EXERCICE PROPOSÉ A: Dans l'entretien sur le design automobile, sur quelle solution alternative au pétrole Mazda travaille-t-il notamment ?

JA. Les contraintes liées au poids et au respect des normes environnementales sont aussi bien plus rudes qu'avant : n'est-ce pas un frein pour les designers ?
lvda. Non, c'est simplement une partie de notre travail. Sous l'angle environnemental, les changements vont encore s'accélérer et il faudra s'adapter et trouver de nouvelles solutions séduisantes. Nous n'en sommes qu'au début. Il faut inventer des formes pour concevoir des voitures compactes mais spacieuses à l'intérieur, sportives mais peu gourmandes en carburant, solides mais pas plus lourdes etc. Toutes ces équations paradoxales sont palpitantes à résoudre et c'est ce qui fait le sel de notre job !
JA. Dans le même esprit, les nouvelles solutions alternatives au pétrole mises en avant aujourd'hui vous semblent-elles être une formidable perspective ou un obstacle en termes de créativité ?
lvda. Si vous vous penchez sur l'histoire de l'automobile, vous voyez qu'il y a déjà eu des ruptures technologiques et que le design a évolué avec elles. Sans décliner pour autant. On ne résiste pas au changement, on l'accompagne. C'est une opportunité. Et ce n'est pas parce que les technologies vont changer qu'il sera impossible de concevoir un roadster à l'avenir. On va trouver des solutions. Chez Mazda, on travaille sur ces solutions, notamment l'hybride, mais contrairement aux grands constructeurs, on ne peut pas travailler sur tout à la fois.

EXERCICE PROPOSÉ B: Recopiez les entrées depuis leur début jusqu'à la ligne contenant « shaky [222, 129] » incluse, en remplaçant « dumbbell » par « barbell » sans rien modifier d'autre. Omettez les images.

DONNÉES FOURNIES:
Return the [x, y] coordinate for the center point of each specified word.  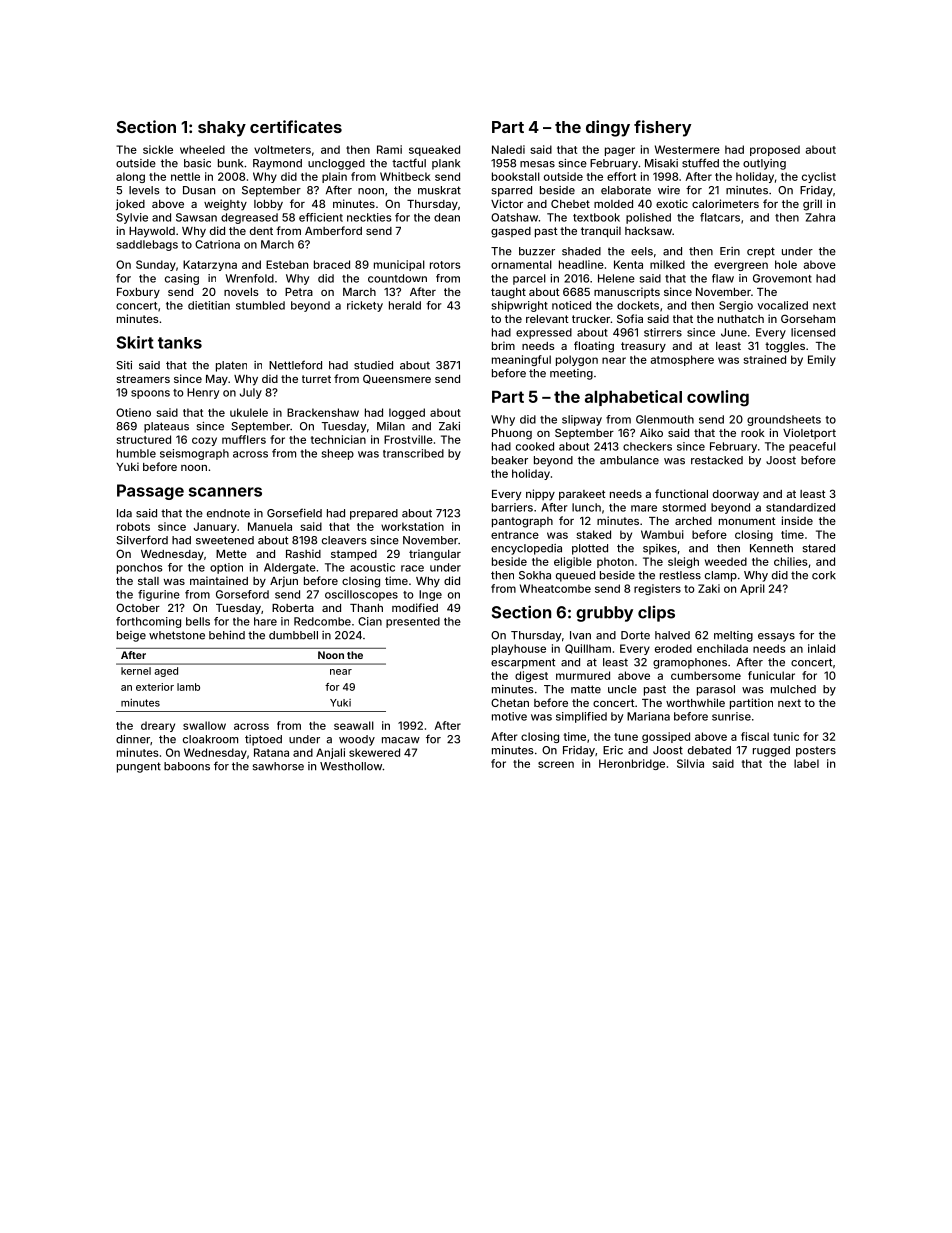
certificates [296, 126]
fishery [662, 128]
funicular [771, 675]
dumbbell [293, 635]
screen [556, 764]
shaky [222, 129]
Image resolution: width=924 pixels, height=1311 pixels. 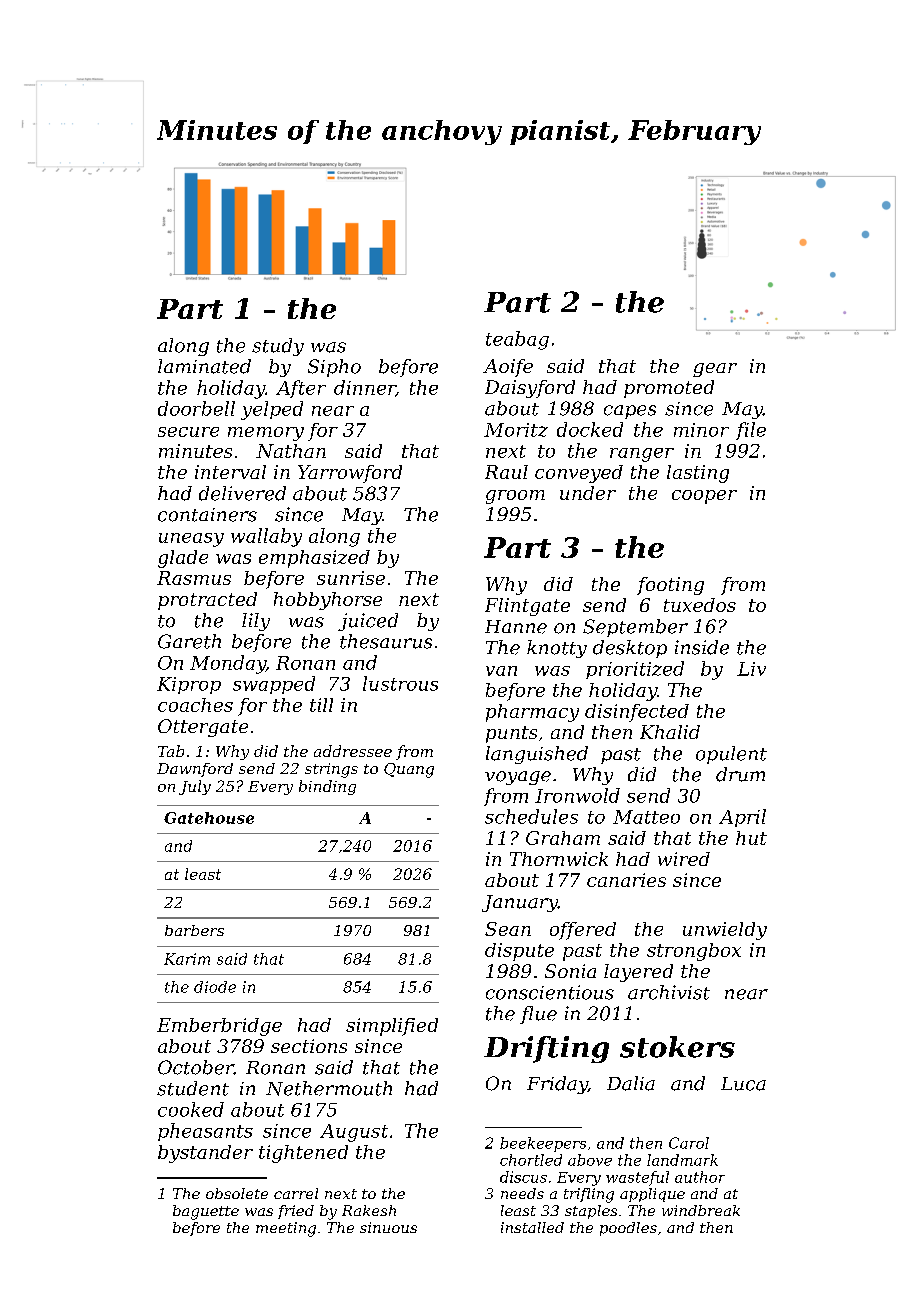 I want to click on tuxedos, so click(x=700, y=605).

RÉPONSE COMPLÈTE A: Sur l'hybride.

RÉPONSE COMPLÈTE B:
Return the [x, y] coordinate for the center point of each specified word.  
certificates [296, 126]
fishery [662, 128]
funicular [771, 675]
barbell [293, 635]
screen [556, 764]
shaky [222, 129]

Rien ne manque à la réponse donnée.